- Genre: Sitcom
- Written by: Jeremy Lloyd David Croft
- Directed by: Roy Gould
- Starring: Les Dennis Wendy Richard
- Country of origin: United Kingdom
- Original language: English
- No. of episodes: 1 (unbroadcast pilot)

Production
- Producers: David Croft Penny Croft
- Production location: Bury St Edmunds
- Production company: Worldwide Theatrix

= Here Comes the Queen =

Unbroadcast TV sitcom

Here Comes the Queen is a British sitcom pilot that was written by Jeremy Lloyd and David Croft. It starred Les Dennis and Wendy Richard. A single pilot episode was produced, but was never broadcast.

==Synopsis==
Dennis and Richard play a brother and sister who discover they are heirs to the throne of a small (fictitious) country in the former Soviet Union.

==Cast==
- Les Dennis as Percy Wills
- Wendy Richard as Lillian Wills
- Philip Madoc as Karminsky
- Burt Kwouk as Mr Chan
- Janie Dee as British Agent
- Mark Dexter as British Agent
- Natasha Radski as Magda
- Ian Lavender
- Niky Wardley

==Production==
===Development and filming===
Speaking to the Daily Mirror in April 2007, Wendy Richard recalled how she had contacted writer David Croft following her departure from EastEnders, where she had played Pauline Fowler for more than twenty years, about whether there was a new vehicle she could become involved in. 'I phoned David last year and said: "I've resigned from EastEnders, so if you fancy getting your writing hat on again..." Within weeks, David Croft and his writing partner, Jeremy Lloyd, had written the script for Here Comes the Queen and sent it to Richard.

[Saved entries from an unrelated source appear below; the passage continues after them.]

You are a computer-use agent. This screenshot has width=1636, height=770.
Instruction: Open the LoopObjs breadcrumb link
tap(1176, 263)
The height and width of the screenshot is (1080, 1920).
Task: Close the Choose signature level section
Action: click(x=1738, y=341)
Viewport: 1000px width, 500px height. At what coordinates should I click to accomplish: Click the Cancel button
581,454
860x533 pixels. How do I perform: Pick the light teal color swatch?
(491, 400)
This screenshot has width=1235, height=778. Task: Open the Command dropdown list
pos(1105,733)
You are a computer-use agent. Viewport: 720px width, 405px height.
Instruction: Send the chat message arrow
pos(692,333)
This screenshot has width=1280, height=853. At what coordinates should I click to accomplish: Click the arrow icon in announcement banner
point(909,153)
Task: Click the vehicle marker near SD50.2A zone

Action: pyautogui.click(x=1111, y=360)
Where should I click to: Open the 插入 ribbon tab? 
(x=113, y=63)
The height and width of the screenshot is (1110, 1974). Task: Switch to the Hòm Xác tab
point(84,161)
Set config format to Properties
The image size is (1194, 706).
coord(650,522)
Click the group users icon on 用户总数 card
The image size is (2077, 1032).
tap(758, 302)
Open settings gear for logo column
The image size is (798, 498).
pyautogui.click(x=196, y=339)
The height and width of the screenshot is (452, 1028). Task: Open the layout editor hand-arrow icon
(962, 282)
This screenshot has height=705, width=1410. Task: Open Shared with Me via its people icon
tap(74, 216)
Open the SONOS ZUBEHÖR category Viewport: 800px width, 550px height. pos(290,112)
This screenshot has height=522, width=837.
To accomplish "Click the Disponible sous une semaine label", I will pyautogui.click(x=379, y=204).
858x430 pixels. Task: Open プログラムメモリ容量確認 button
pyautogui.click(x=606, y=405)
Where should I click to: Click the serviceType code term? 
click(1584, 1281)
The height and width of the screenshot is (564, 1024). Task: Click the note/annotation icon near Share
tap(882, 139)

Richard was optimistic for the series, saying that, 'It will be great working with Ian again, too, and Les is a bloody good actor. I'm just so excited – it is going to be brilliant.' She also revealed that her character, Lillian Wills, 'won't be glamorous because she is a lady of a certain age but she will be smart. She is Miss Brahms a few years down the line.'

The pilot was filmed in 2007, and was produced by Worldwide Theatrix, a production company owned by David Croft and his daughter, Penny Croft. Filming was completed in Bury St Edmunds, where Worldwide Theatrix is based.

==Release==
The pilot was screened to audiences at MIPCOM in Cannes from 8–13 October 2007.

A DVD of the pilot was scheduled to be released soon after the publication of Bill Pertwee's Dad's Army book in 2009. However, since the pilot was never broadcast on television, the DVD was never produced.